Sowing a seed for peace - Veteran farmer is crucial link between agriculture and non-violence
published: Monday | March 3, 2008

Jarmila Jackson, Features Writer


Miss Icy separating callaloo seeds. The septuagenarian is part of a programme aimed at getting more children involved in farming. - Ian Allen/Staff Photographer

Icilyn Singh, a 78-year-old resident of Bushy Park in St Catherine, is best known in her community for supplying callaloo seeds to local farming supply stores at $400 per pound.

The business, 30 years strong, has expanded since then and now her daughter-in-law, Collette Khawalsingh, generates the bulk of the business on her farm.
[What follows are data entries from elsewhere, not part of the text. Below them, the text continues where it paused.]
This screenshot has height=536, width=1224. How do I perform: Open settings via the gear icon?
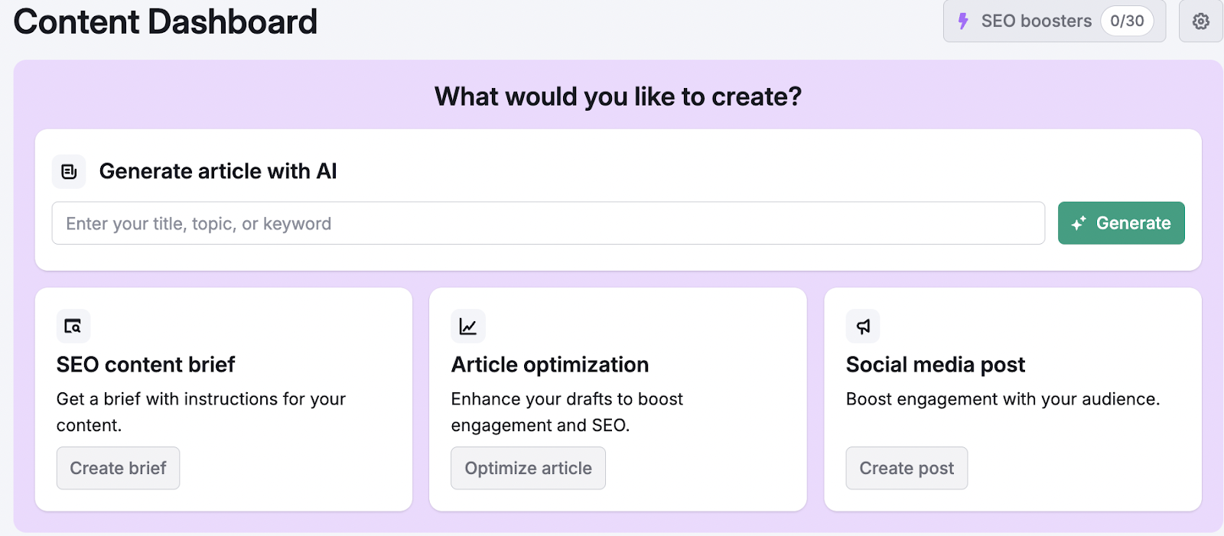(1200, 21)
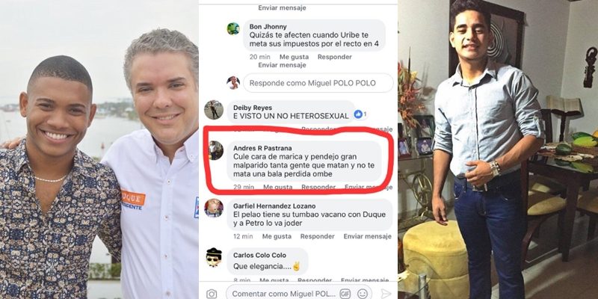Reply to Garfiel Hernandez Lozano's comment

(x=317, y=236)

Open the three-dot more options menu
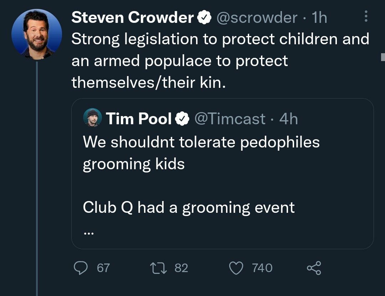coord(366,17)
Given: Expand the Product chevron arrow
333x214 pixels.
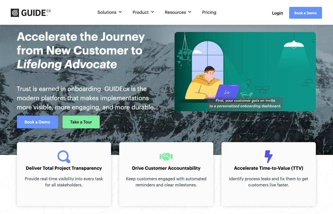Looking at the screenshot, I should click(x=152, y=12).
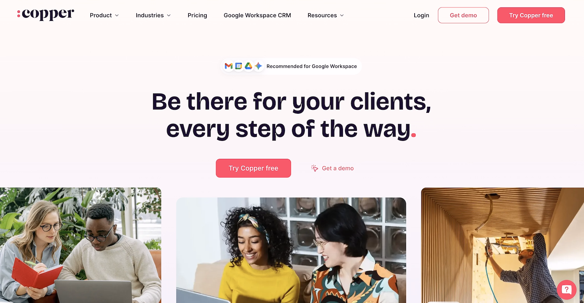Follow the Get a demo hero link
Image resolution: width=584 pixels, height=303 pixels.
[x=338, y=168]

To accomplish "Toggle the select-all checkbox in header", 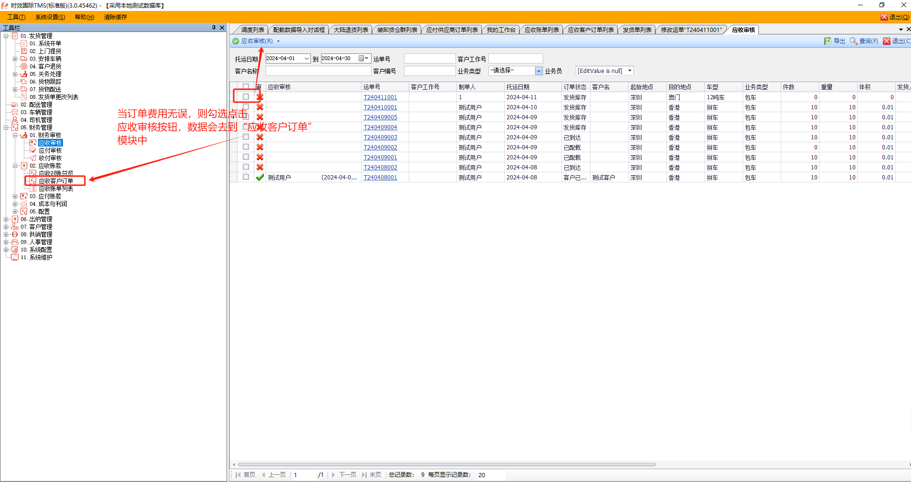I will 246,87.
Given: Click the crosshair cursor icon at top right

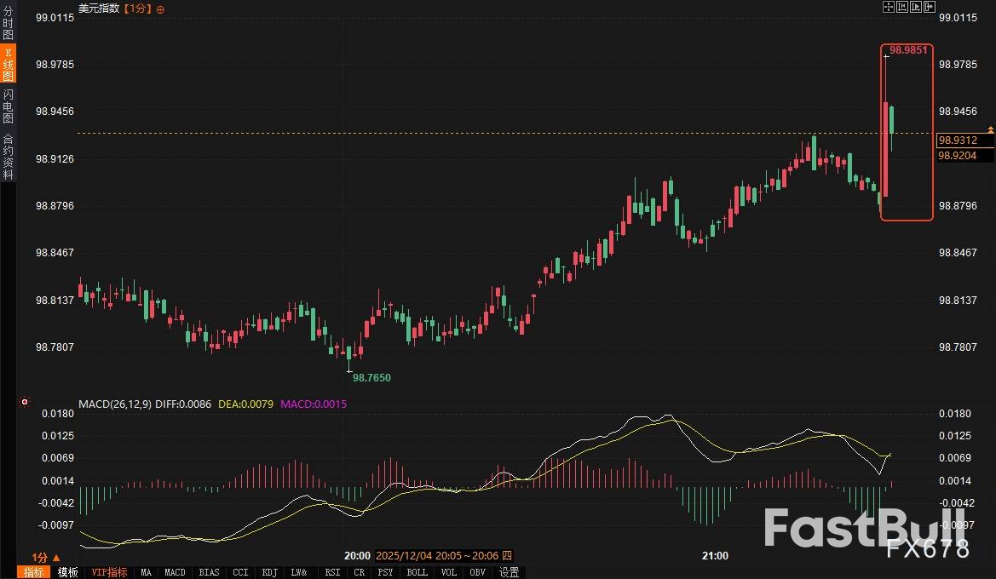Looking at the screenshot, I should [x=888, y=8].
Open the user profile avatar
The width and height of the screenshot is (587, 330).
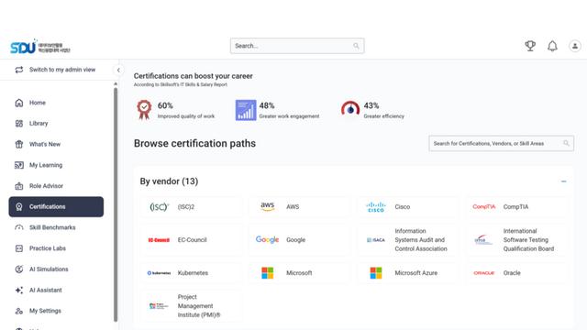575,46
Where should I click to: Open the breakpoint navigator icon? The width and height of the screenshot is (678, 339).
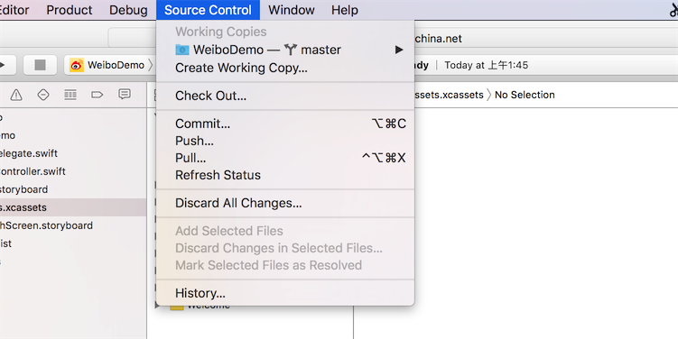pos(98,95)
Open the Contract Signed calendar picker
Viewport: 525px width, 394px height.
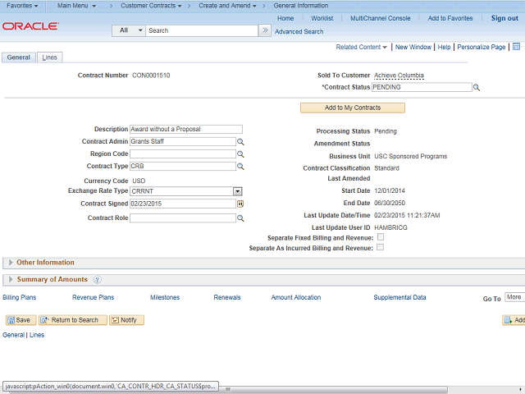click(240, 204)
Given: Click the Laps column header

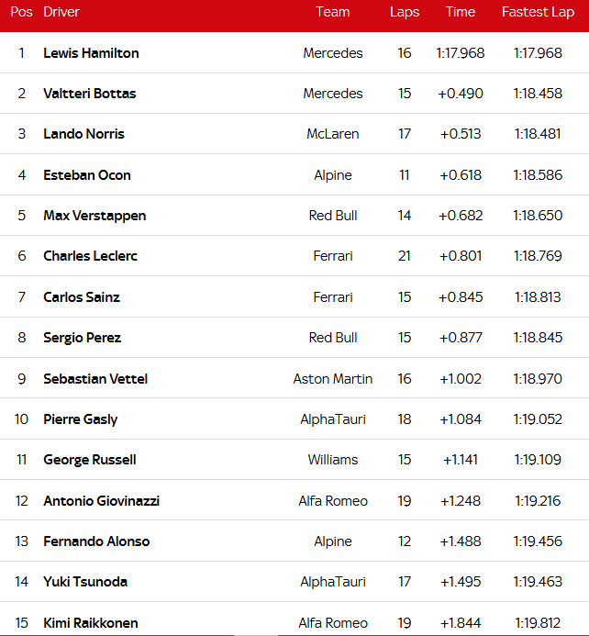Looking at the screenshot, I should pos(404,12).
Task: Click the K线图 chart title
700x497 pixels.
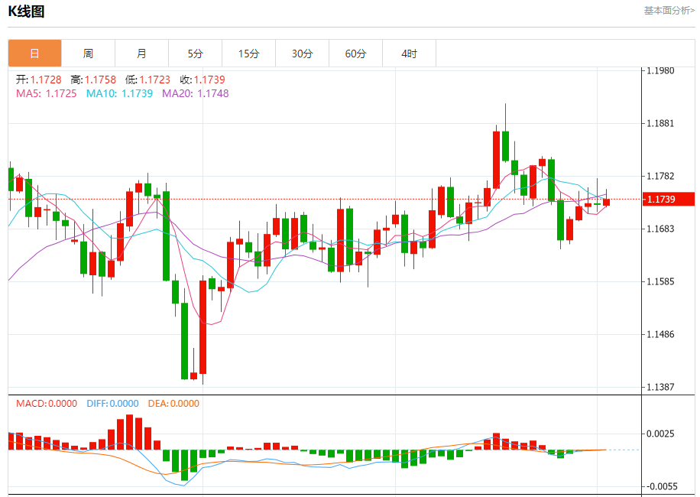Action: pos(26,11)
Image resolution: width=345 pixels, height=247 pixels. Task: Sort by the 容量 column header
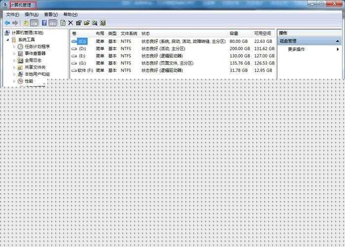(x=234, y=33)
The callaloo plant is first harvested, then sun-dried to ensure easier removal of seeds. After this, the plant is rubbed to remove the seeds; in her early days, it was possible for her to conduct this process entirely by hand, but as Miss Icy got older, she found it necessary to employ the use of a sieve.

There is, however, so much more to this woman than her callaloo seeds. She is an important component in the Violence Prevention Alliance's Callaloo for Peace initiative. Under the programme, schools across the nation are provided with callaloo seeds. Upon maturation, the school will be required to use the callaloo as part of VPA's 'run-a-boat festivities for peace. Child development experts have agreed that children who nurture plants and animals are less susceptible to violent and aggressive behaviour. So Miss Icy provides schools with the callaloo seeds.

Cottage industry

There is still another side to Miss Icy. She operates a small, multi-purpose farm on three and a half acres of land in the Vineyards community in Bushy Park, rearing animals ranging from chickens, pigs, and ducks to a very strange-looking fowl called the Silkie Bantam, which she initially bought as a pet and continues to sell its offspring to interested buyers.
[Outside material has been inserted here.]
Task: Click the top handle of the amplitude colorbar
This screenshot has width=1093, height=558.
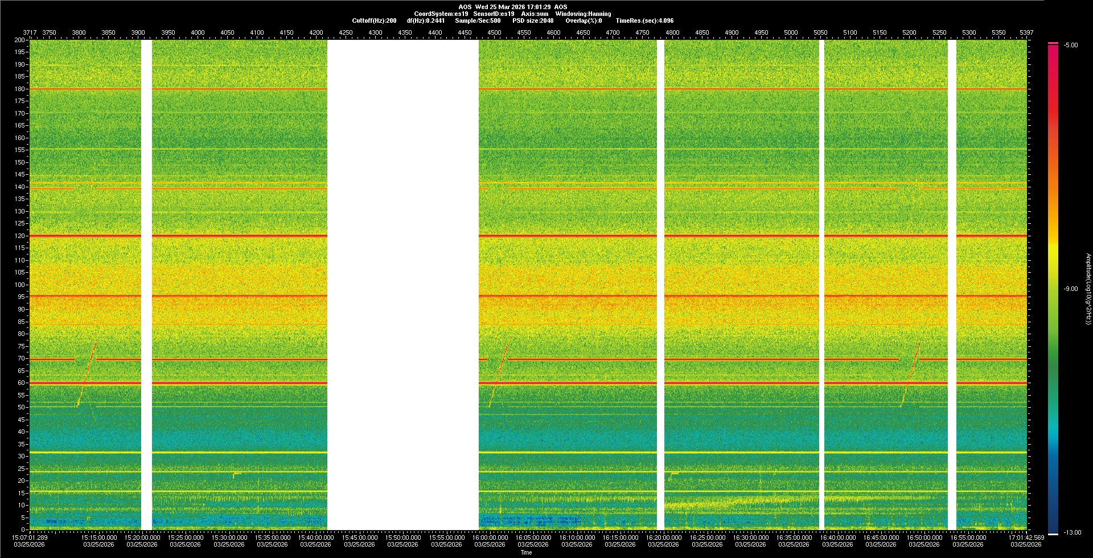Action: 1053,43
There are a number of options on the small farm to help her pay her bills whenever any one crop is out of season. In addition to callaloo, she cultivates corn, pumpkin, coconut, yam, cabbage, banana, papaya, sorrel, orange, tangerine, and cashew (which she juices and sells).
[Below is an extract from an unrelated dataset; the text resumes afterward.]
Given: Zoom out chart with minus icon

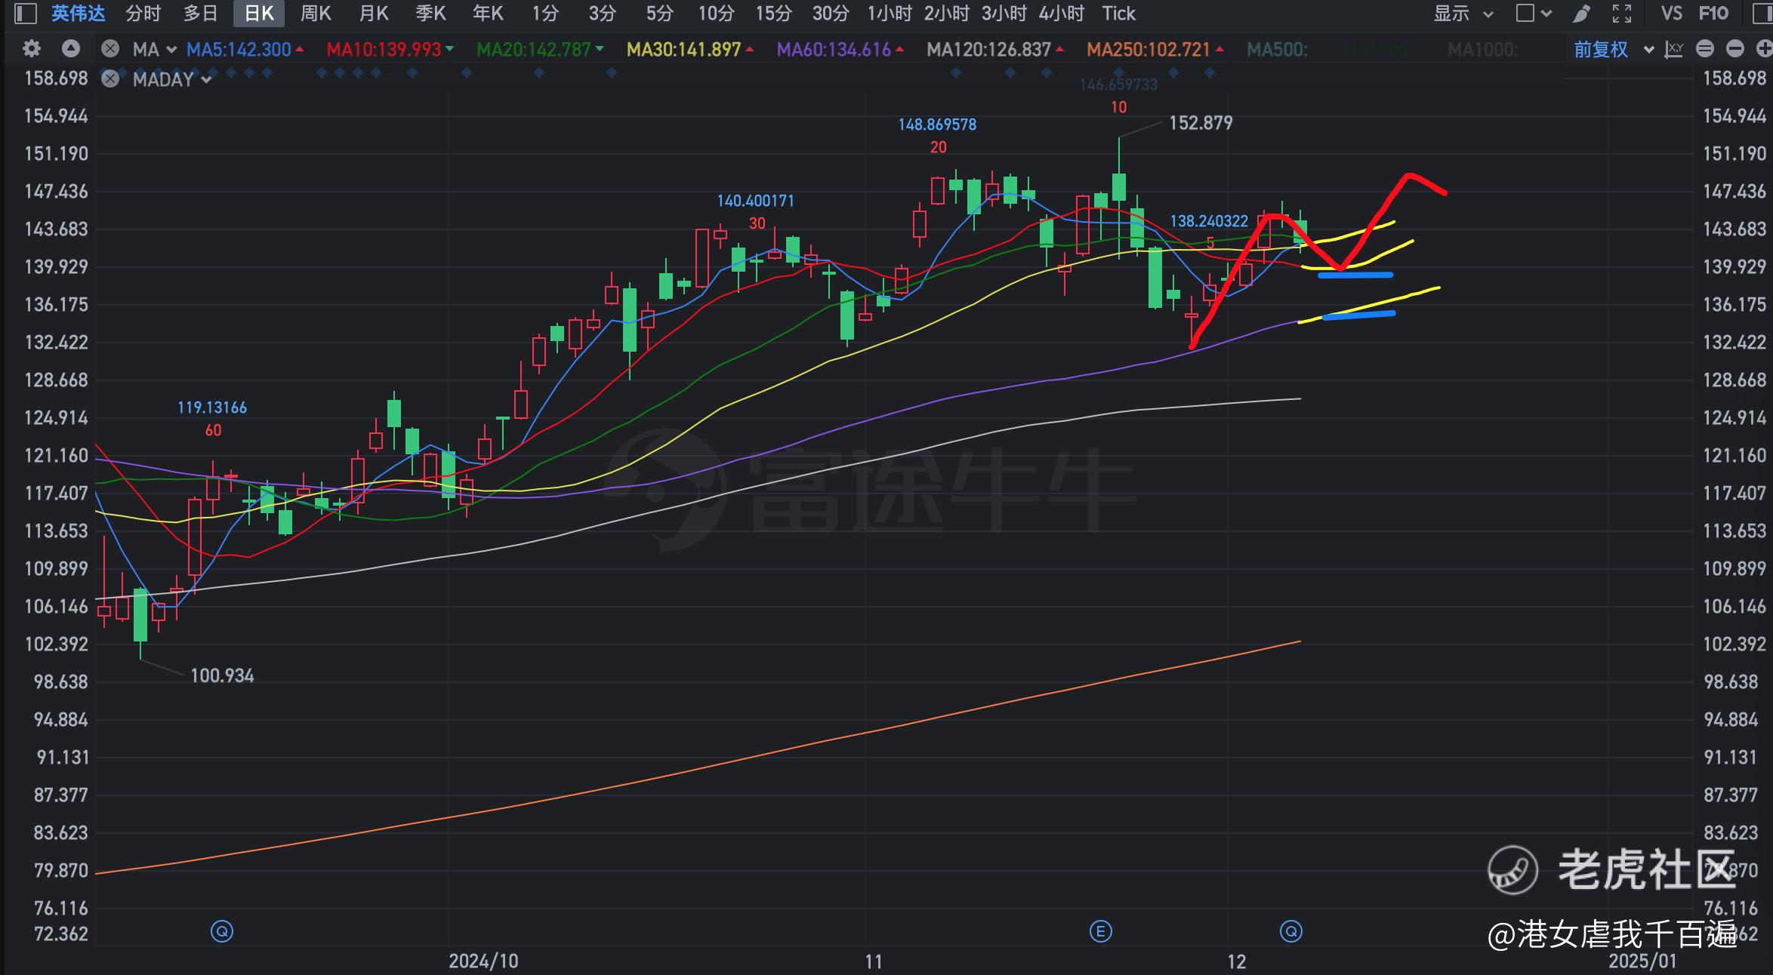Looking at the screenshot, I should coord(1735,50).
"My mother and father come here from India and dem used to grow tobacco. Dem neva sen' mi go school because dem seh if mi go school mi going get married and dem neva want mi name fi change. So dem keep mi in the field to plant tobacco."

Nature's fury

Her crop range has been affected by seasonal floods. A few crops survived, apple and ackee among them.

A small greenhouse was also damaged, resulting in a major decline in flower sales.

Standing in her greenhouse, she reveals her expertise in the medicinal benefits of the various trees and shrubs which grow in her yard. Doctors often patronise her plant business, because of their medicinal benefits. The white periwinkle, in particular, aids in the treatment of cancer, she says, adding that it helps the prostate gland, improves blood supply to the brain and is a popular ingredient in several pharmaceuticals.

There is also the carambola (star fruit), which is good for the treatment of nausea and pain. It is the moringa plant, though, that she is most proud of. Just about every part of this plant can be used to treat various ailments, Miss Icy declares, saying its leaf promotes the normal functioning of the liver and the kidney, proper digestion, healthy circulatory system, as well as acting as an antioxidant, just to name a few.

Though not professionally trained, Miss Icy is versed in the science of agriculture, gleaning her knowledge from years of experience with the soil, as well as a genuine curiosity and interest in discovering the properties of new plants. "Mi like plant, mi wouldn't mind every day mi find a seed fi go out inna di field go plant it," she stated.